13 October 1993 (Shakespeare's Handwriting, Brahms, Wagner, Wittgenstein as aphorist, Knaben Wunderhorn, fake folksong, to Austria and Germany)

 

Dear Erik,

   it's the bus (I think) not motor neurone-disease that makes my handwriting so wayward. But perhaps that's partly inbuilt anyhow: wild characters write wild characters, and by their loops shall ye know them, especially below the line. 

   I've settled down now in the Guildhall Library, in quest of a Shakespeare signature: I'm supposed to be doing a piece on the handwriting for the Times Literary Supplement: so I shall soon be able to settle down and get on the right lines.

   It was good to hear from you, though I was alarmed to hear of all those hairbreadth 'scapes (Shakespeare: I can't shake myself off that spear; it's still much the same martyrdom ever though I've taken my book in to Yale U.P. they're rather ominously referring to it as a draft). I think you need a chauffeur.

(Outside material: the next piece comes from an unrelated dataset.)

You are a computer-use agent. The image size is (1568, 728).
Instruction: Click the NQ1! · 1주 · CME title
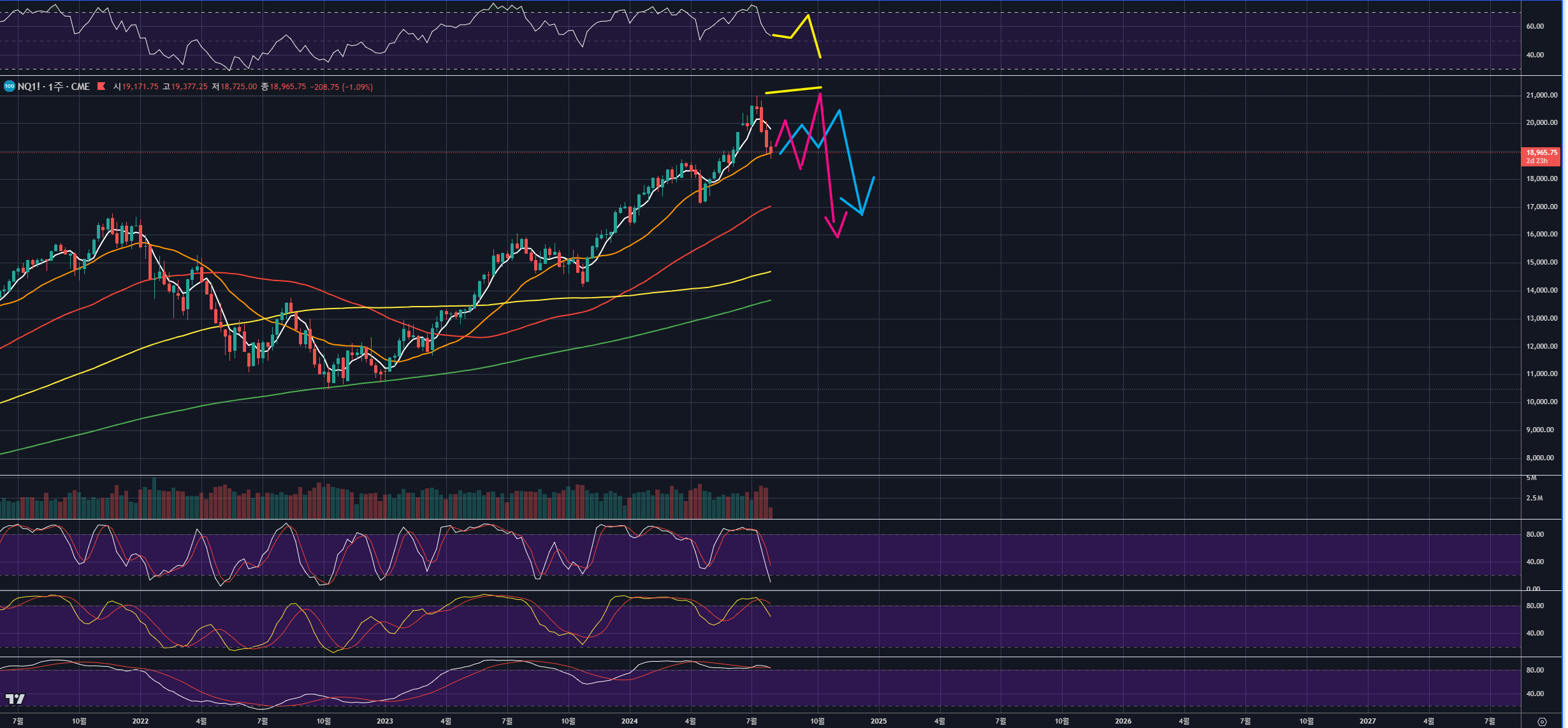[x=54, y=87]
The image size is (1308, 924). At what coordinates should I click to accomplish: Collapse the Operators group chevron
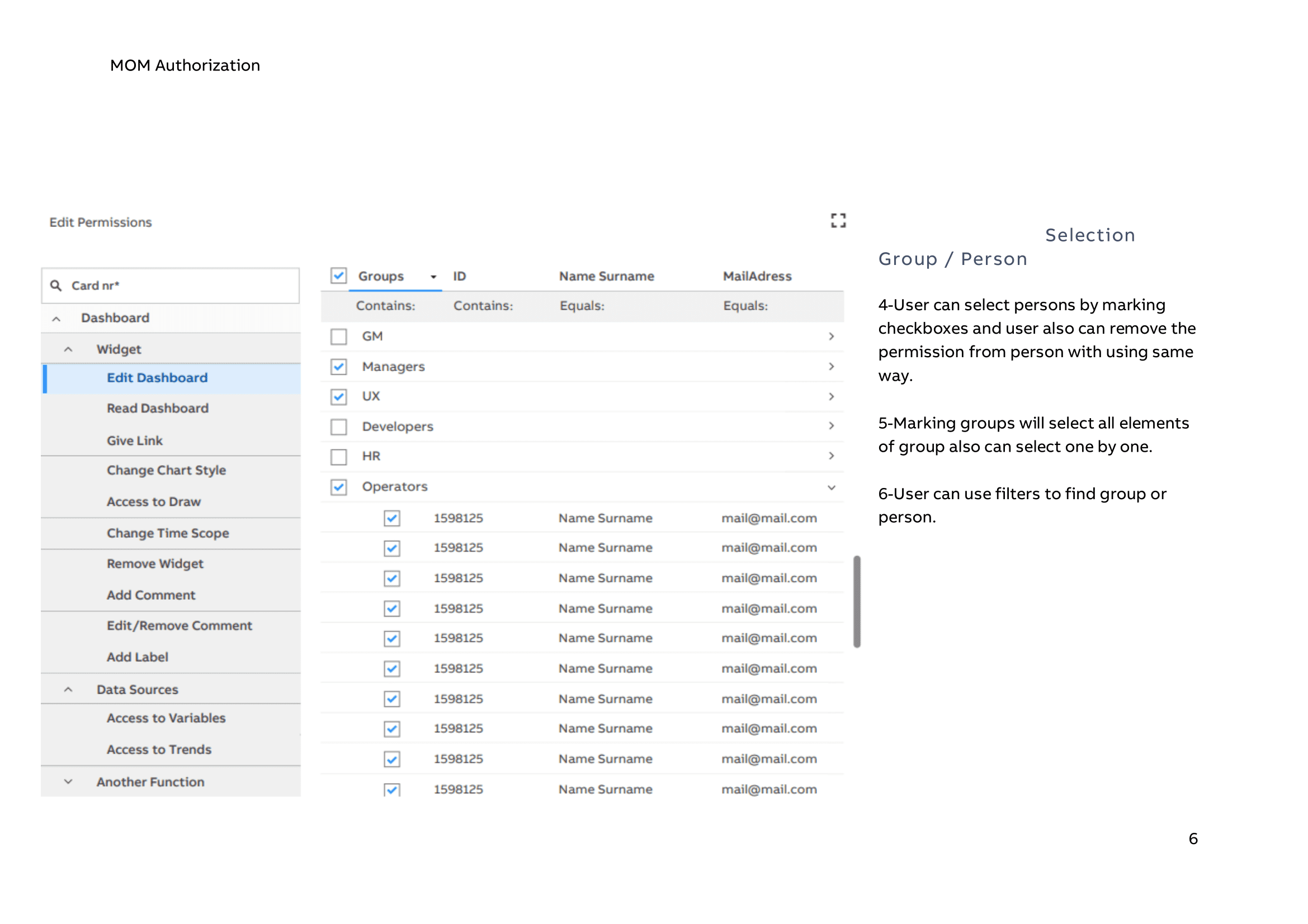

    Yes, we heard from Elio, with great pleasure as always. His tiredness though twice yours is totally eclipsed by mine, which is a sort of black hole of exhaustion, into which all plans and projects instantly disappear. I can't even enthuse about Brahms. I fear that most people have never heard of him - indeed, don't even know what a Brahm is, whereas Brahma has millions of worshippers. It was well (if unhappily) said that high heaven and earth ail from the prime foundation.

   I trust your French songs of Wagner don't include Les Deux Grenadiers, which must be surely be counted among the worst works ever written. Thanks though for the essays, which impress and delight me. I'll send copies on to my Italian speaking friend Hayat Matthews, who lives in Arezzo and has written a book on Bacon.

   My and her dear friend Christopher Nupen once did a Wittgenstein TV film, but he has recently relented and tamed to Schubert's last months.

   I've just seen the rough-end, which is ever visually beautiful and visuomusically insightful; I had to be helped out of the auditorium by usherettes in a terrible state of sobbing and howling.

   I see what you mean about Wittgenstein: but he ought as an aphorist (in the Schopenhauer-Nietzsche tradition) to be compressible. He seems to me to suffer from a depressive tendency to announce, as truisms, things that are obviously untrue, such as Wovon man nicht sprechen kann, darüber (davon?) muss man schweigen (but after all one could make gestures, or drop hints, or play music).

   It was very kind of you, and much appreciated, to mention my name. I once wrote a Musical Times piece on Des Knaben Wunderhorn (Notes on a Magic Horn) with a thought or two about Mahler, who had a knack of writing as well as setting such verses (perhaps those shining trumpets and the house of green turf are in Arnim and Brentano somewhere, but I could never find them). In general I fear I'mo not much impressed by folksong, partly because I find it hard to believe that any folk ever wrote any song. At the moment we're trying to revamp the Gruner competition, because the original funds are now exhausted and it's getting increasingly hard to secure sponsorship: so the aim is a more broadly based competition including songs in English and French as well as German for 1995 and adding or substituting other languages in later years. So we're going round, cap in hand, asking for £ 100.000. My dear friends Ben Luxon, Graham Johnson and Edward Greenfield are the working party, meeting under my chairmanship, and I'm currently trying to dissuade Ben from insisting that unaccompanied folksong (in the candidate own language) should be a compulsory component of each programme after the preliminary round. In vain do I protest that folksong is commonly defined in English as a song collected by Cecil Sharp (an Edwardian enthusiast for the genre) and sung by nobody. I fear that we have no such tradition as the rispetto.

    It is possible incidentally that I failed to send you a copy of my Wolf and Schumann books in their third edition? The Wolf isn't much changed, and the Schumann differs essentially only in having keys and compass added. I fear that my preoccupation with Shakespeare may have driven all else out of my poor old head.

   I was impressed by your learning and freshness of communication, as ever, in words as at the keyboard. It's a great pleasure (and something of a consolation) to me to know that the Lied and the mélodie are in such safe hands as yours and Graham's.

    He has incidentally kindly suggested that I should go to Vienna with him this November to see the Stätte and mss - my first visit ever to any German speaking land. I thought that while I was about I might as well go further in every sense and come back by train through Austria and Germany.

   Next weekend I'm in Cambridge for Robin Holloway's 50th birthday, which makes me feel even older and more exhausted than ever. And then I'll take a rest from the Gruner admin committee chairmanship and to Schubert Institute vice chairmanship and relapse for a time at least into invalid chairmanship not to say sickbedmanship but with the intention (at least) of rising phoenix like from my own ashes (cf Adelaide) and getting back to Brahms.